**WHAT YOU ARE ASKED TO DO**:
Each entry below must be repeated exactly, with pictures left out.

══ PROVIDED MATERIAL

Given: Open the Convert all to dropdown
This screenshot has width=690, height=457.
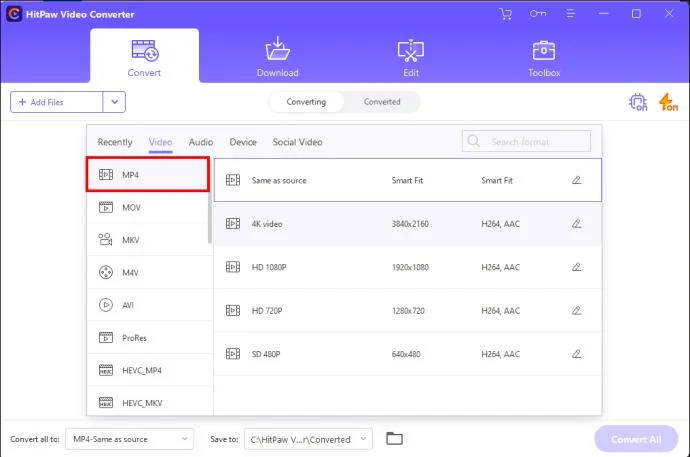Looking at the screenshot, I should click(130, 439).
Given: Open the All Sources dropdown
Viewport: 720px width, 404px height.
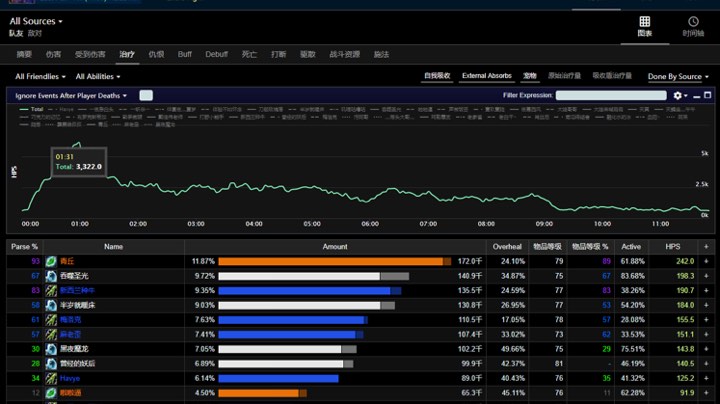Looking at the screenshot, I should [36, 21].
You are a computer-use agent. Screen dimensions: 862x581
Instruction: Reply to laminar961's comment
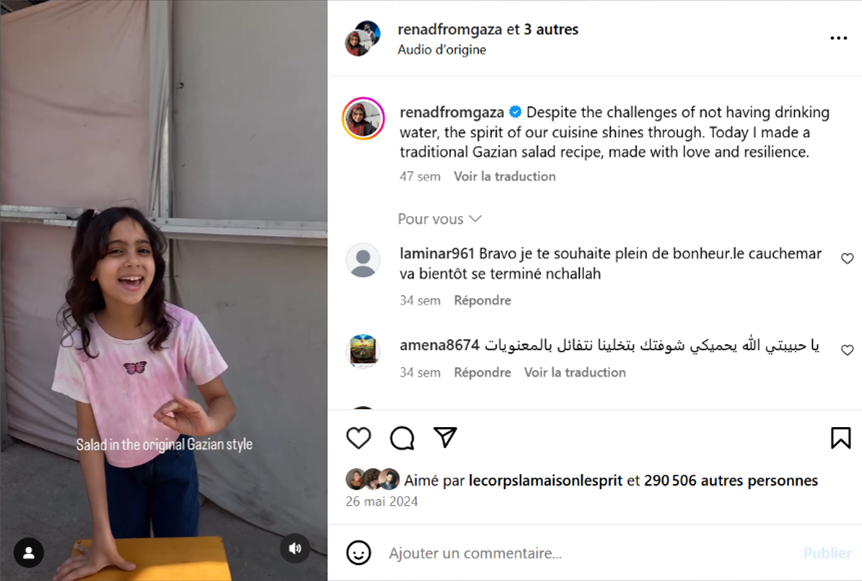482,300
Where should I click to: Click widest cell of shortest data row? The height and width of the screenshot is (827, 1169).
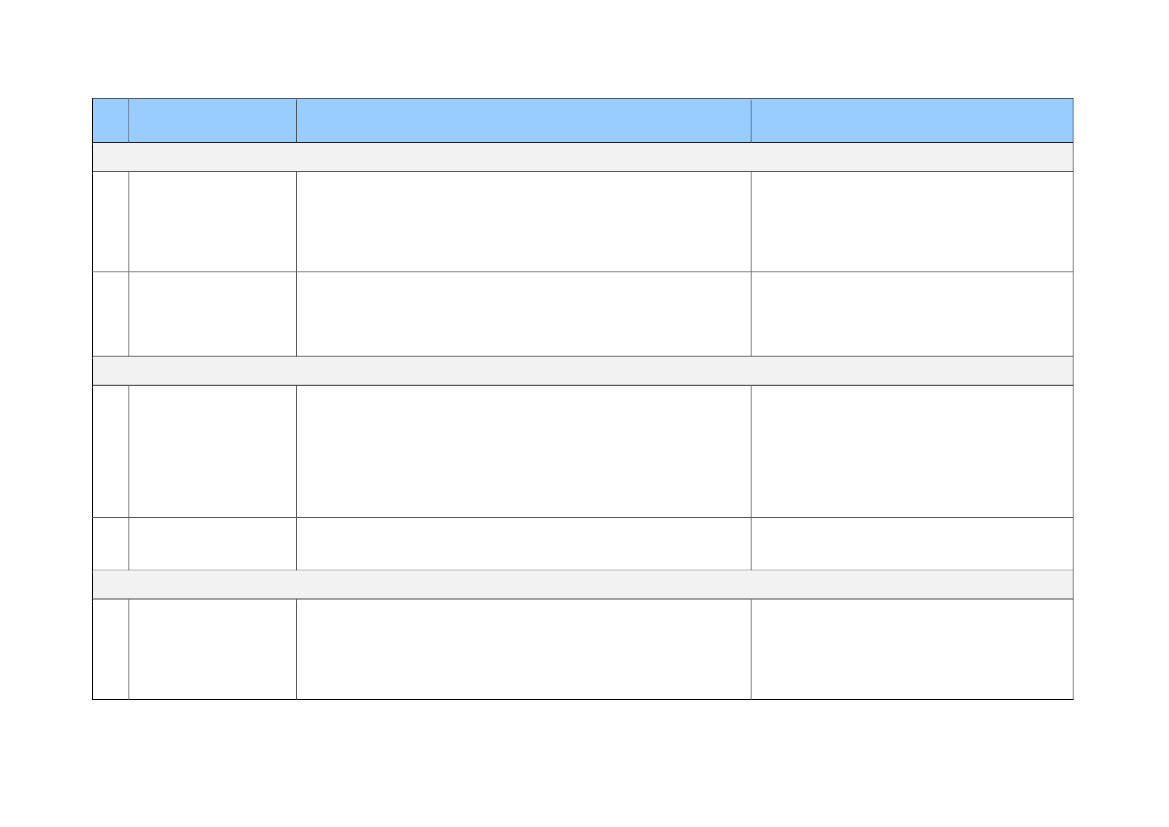[x=523, y=544]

════

**ANSWER BOX**:
Given: Open the Convert all to dropdown
This screenshot has width=690, height=457.
Looking at the screenshot, I should click(130, 439).
Given: Open the All Sources dropdown
Viewport: 720px width, 404px height.
Looking at the screenshot, I should [36, 21].
You are a computer-use agent. Screen dimensions: 862x581
Instruction: Reply to laminar961's comment
482,300
Where should I click to: Click widest cell of shortest data row? The height and width of the screenshot is (827, 1169).
[x=523, y=544]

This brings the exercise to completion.